Allgemein erklärte sich der plötzliche Star Wars-Schwerpunkt in der Computerspiel-Industrie einerseits mit der Veröffentlichung der ersten Star Wars-Trilogie Videosammelbox zum 10. Jubiläum des Originals, sowie andererseits mit der Wiederholung der „Droids“-Zeichentrickserie auf BBC1.
Auch wenn ein „The Empire Strikes Back“ auf den Atari VCS oder in der Arkadenversion kaum als Open World durchgehen wird, so war die (technisch bedingte) spielerische Klarheit unwiderstehlich befreiend. Man spielte später auch nicht Han Solos Mission, Luke Skywalker Rückendeckung beim ersten Todesstern zu geben, oder flog Lukes Snowspeeder auf Hoth: die frühen Star Wars-Spiele gaben Spielern die Verantwortung, ihre Mission in ihrem Fahrzeug zu erfüllen, um vielleicht ihre persönliche Medaille von Mon Mothma verliehen zu bekommen.
Die frühen Star Wars-Spiele belegen auf diese Weise, warum Retrospiele eine uneingeschränkte Popularität ziert. Trotz mächtigem Lizenzcharakter ist der Spieler sich selbst überlassen, auf die heimische Bildröhre intergalaktische Spannung zu zaubern. Es ist immer sein oder ihr Spiel, etwas „eigenes“ und auch „rohes“, aufpoliert durch die menschliche Vorstellungskraft.

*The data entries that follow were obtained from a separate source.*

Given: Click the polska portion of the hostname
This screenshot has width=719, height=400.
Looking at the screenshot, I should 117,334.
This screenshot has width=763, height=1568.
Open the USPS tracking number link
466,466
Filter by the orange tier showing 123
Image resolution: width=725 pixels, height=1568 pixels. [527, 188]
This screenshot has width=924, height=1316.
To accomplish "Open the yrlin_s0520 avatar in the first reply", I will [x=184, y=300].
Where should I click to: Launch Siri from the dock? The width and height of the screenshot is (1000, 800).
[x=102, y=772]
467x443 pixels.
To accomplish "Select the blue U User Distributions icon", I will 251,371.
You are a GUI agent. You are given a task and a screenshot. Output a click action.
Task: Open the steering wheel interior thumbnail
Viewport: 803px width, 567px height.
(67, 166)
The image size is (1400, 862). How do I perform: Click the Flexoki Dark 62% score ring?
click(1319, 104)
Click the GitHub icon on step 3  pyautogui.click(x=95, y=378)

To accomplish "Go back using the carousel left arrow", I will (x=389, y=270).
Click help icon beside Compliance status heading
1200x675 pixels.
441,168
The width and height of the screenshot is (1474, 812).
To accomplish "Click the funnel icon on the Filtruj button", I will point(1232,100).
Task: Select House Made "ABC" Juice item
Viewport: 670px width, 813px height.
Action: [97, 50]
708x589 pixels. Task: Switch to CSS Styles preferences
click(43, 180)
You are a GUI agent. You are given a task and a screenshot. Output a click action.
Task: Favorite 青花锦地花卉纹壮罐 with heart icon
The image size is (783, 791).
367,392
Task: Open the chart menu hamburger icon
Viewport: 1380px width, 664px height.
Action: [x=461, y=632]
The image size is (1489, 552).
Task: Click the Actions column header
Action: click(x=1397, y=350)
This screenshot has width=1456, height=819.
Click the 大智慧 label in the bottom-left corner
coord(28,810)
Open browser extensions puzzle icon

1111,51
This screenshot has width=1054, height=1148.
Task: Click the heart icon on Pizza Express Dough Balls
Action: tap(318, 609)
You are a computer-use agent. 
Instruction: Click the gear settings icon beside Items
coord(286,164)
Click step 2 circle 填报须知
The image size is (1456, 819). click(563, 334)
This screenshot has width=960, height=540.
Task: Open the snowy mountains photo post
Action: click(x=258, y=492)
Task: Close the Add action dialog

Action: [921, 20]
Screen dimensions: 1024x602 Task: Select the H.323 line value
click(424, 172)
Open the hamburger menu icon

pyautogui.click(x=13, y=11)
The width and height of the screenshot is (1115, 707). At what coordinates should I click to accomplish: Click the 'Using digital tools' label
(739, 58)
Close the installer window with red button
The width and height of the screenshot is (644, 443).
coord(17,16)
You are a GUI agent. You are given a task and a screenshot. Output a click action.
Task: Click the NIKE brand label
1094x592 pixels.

Man war als „analogue native“ gefühlt uninformierter aber auch selbstbestimmter.
Andreas Wanda
So reizvoll es selbstverständlich sein muss, sich in der Rolle eines Nathan oder einer Lara halsbrecherischen Herausforderungen zu stellen, es ist einfach lohnend, auch befreit von tragenden, gepeinigten, selbstzweifelnden Personen zu spielen, eingebettet in eine von purer Spielmechanik dominierten Erfahrung, die gerade soviele Möglichkeiten anbietet, dass man das Gefühl spielerischer Freiheiten verspürt und dieses auch aus- und nicht bereits in fremde Formen gegossen nachlebt.
Du, ein Computer- oder Videospiel und ein Fernseher – Unterhaltung in Reinkultur, inszeniert zum Takt klickender Mikroschalter, das ist unbefangenes Retrospielen, gerne auch mit Lichtschwert oder X-Wing.